Esta es una historia real, llena de aristas y sombras, sobre la condición humana.
A
fines de los sesenta, con trece años, la argentina Silvia Labayru era
una adolescente tímida, lectora, amante de los animales, entusiasta de
John F. Kennedy, hija de una familia de militares que incluía a su
padre, miembro de la Fuerza Aérea y piloto civil. A esa edad ingresó en
el Colegio Nacional Buenos Aires, una institución pública de gran
prestigio, donde entró en contacto con agrupaciones estudiantiles de
izquierda y se transformó en una militante aguerrida. En marzo de 1976
se produjo en la Argentina un golpe de Estado que dio comienzo a una
dictadura militar. Para entonces, embarazada de cinco meses y con veinte
años, Labayru integraba el sector de Inteligencia de la organización
Montoneros, un grupo armado de extracción peronista. El 29 de diciembre
de 1976 fue secuestrada por militares y trasladada a la ESMA, la Escuela
de Mecánica de la Armada, donde funcionaba un centro de detención
clandestino en el cual se torturó y asesinó a miles de personas. Allí
tuvo a su hija que, una semana más tarde, fue entregada a los abuelos
paternos.

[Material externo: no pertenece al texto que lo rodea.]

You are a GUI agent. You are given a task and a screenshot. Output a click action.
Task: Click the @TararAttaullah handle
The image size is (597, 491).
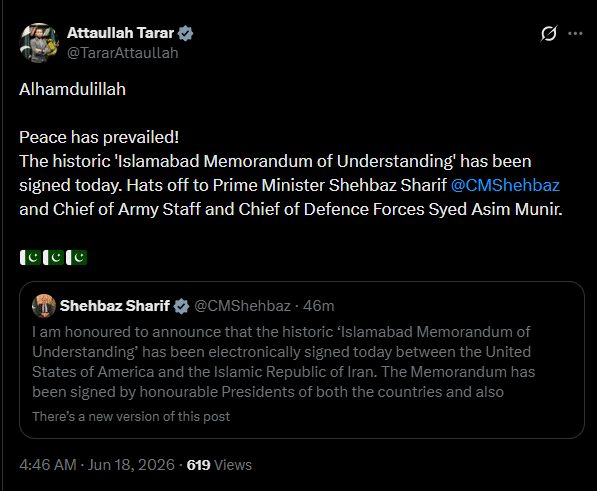(x=123, y=53)
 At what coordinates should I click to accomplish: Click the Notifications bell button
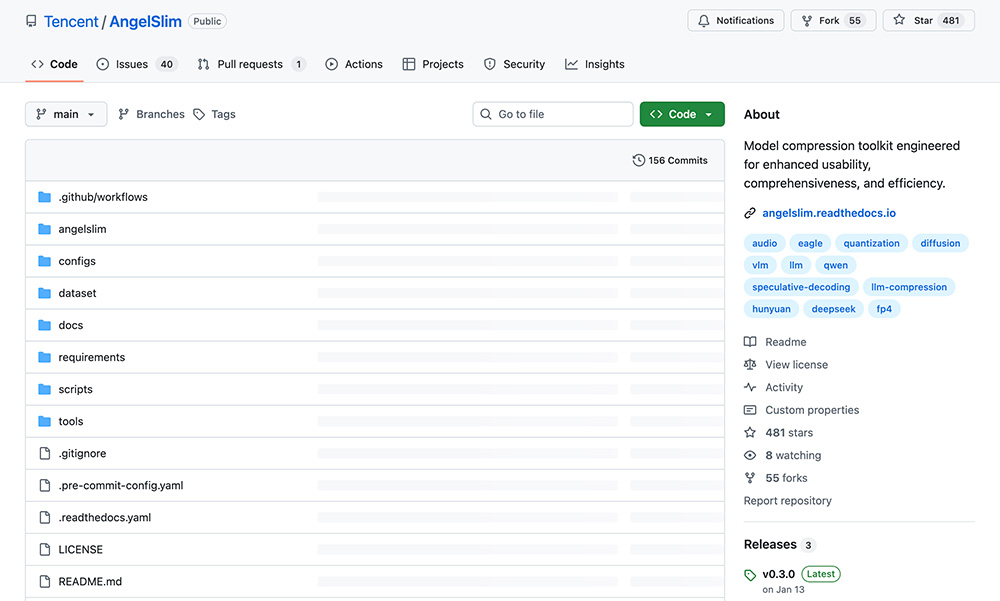[735, 21]
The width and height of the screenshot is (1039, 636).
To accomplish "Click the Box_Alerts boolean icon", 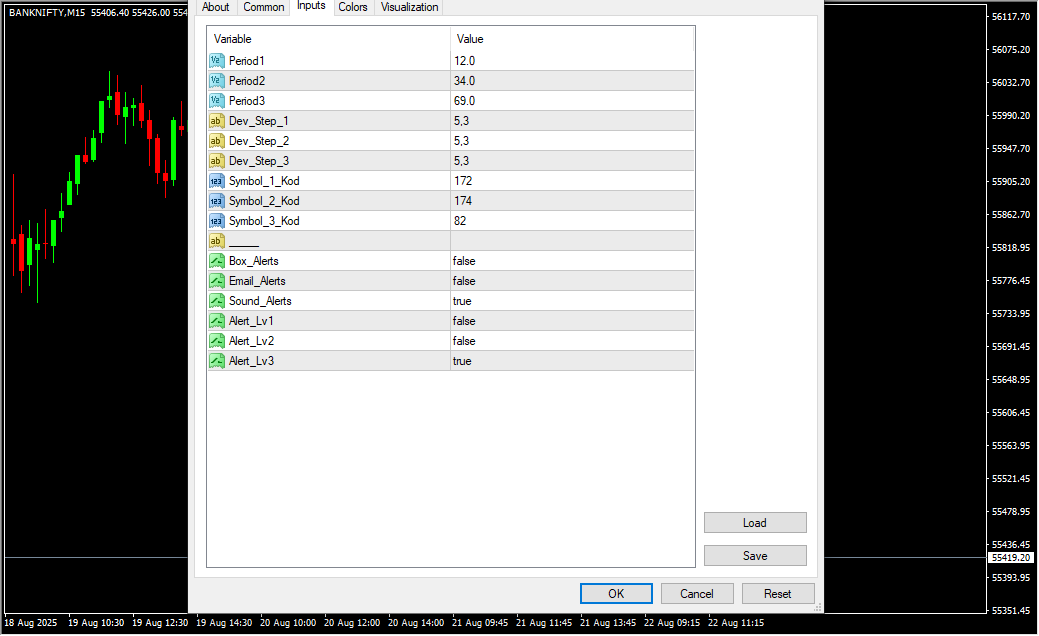I will pos(217,261).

En la ESMA, Labayru fue torturada, obligada a realizar trabajo
esclavo, violada reiteradamente por un oficial y forzada a representar
el papel de hermana de Alfredo Astiz, un miembro de la Armada que se
había infiltrado en la organización Madres de Plaza de Mayo, un
operativo que terminó con tres Madres y dos monjas francesas
desaparecidas. La liberaron en junio de 1978 y en el avión rumbo a
Madrid, junto a su hija de un año y medio, pensó: «Se acabó el
infierno». Pero el infierno no había terminado. Los argentinos en el
exilio la repudiaron, acusándola de traidora a raíz de la desaparición
de las Madres. Abominada por quienes habían sido sus compañeros de
militancia, arropada por unos pocos amigos fieles exiliados en Europa,
hizo una vida. Hasta que en 2018 la contactó desde Buenos Aires un
hombre que había sido su pareja en los años setenta y, en una secuencia
en la que se funden manipulaciones familiares que torcieron el destino,
comenzó a urdirse una historia que continúa hasta hoy.
La
periodista Leila Guerriero comenzó a entrevistarla en 2021, mientras se
esperaba la sentencia del primer juicio por crímenes de violencia sexual
cometidos contra mujeres secuestradas durante la dictadura, en el que
Labayru era denunciante. A lo largo de casi dos años, habló con sus
amigos, sus exparejas, su pareja actual, sus hijos y sus compañeros de
cautiverio y de militancia. El resultado es el retrato de una mujer con
una historia compleja en la que se amalgaman el amor, el sexo, la
violencia, el humor, los hijos, los padres, la infidelidad, la política,
los amigos, las mudanzas, y en la que sobrevuela una llamada telefónica
que, realizada desde la ESMA el 14 de marzo de 1977, le salvó la vida.
«El
buen periodismo y la buena literatura son una y la misma cosa, y Leila
Guerriero sabe escribir esa cosa (se la llame como se la quiera llamar)
como ningún otro entre los periodistas latinoamericanos contemporáneos»
(Patricio Pron).
«El periodismo que practica Leila Guerriero es el de los mejores redactores del New Yorker: implica trabajo riguroso, investigación exhaustiva y un estilo de precisión matemática» (Mario Vargas Llosa).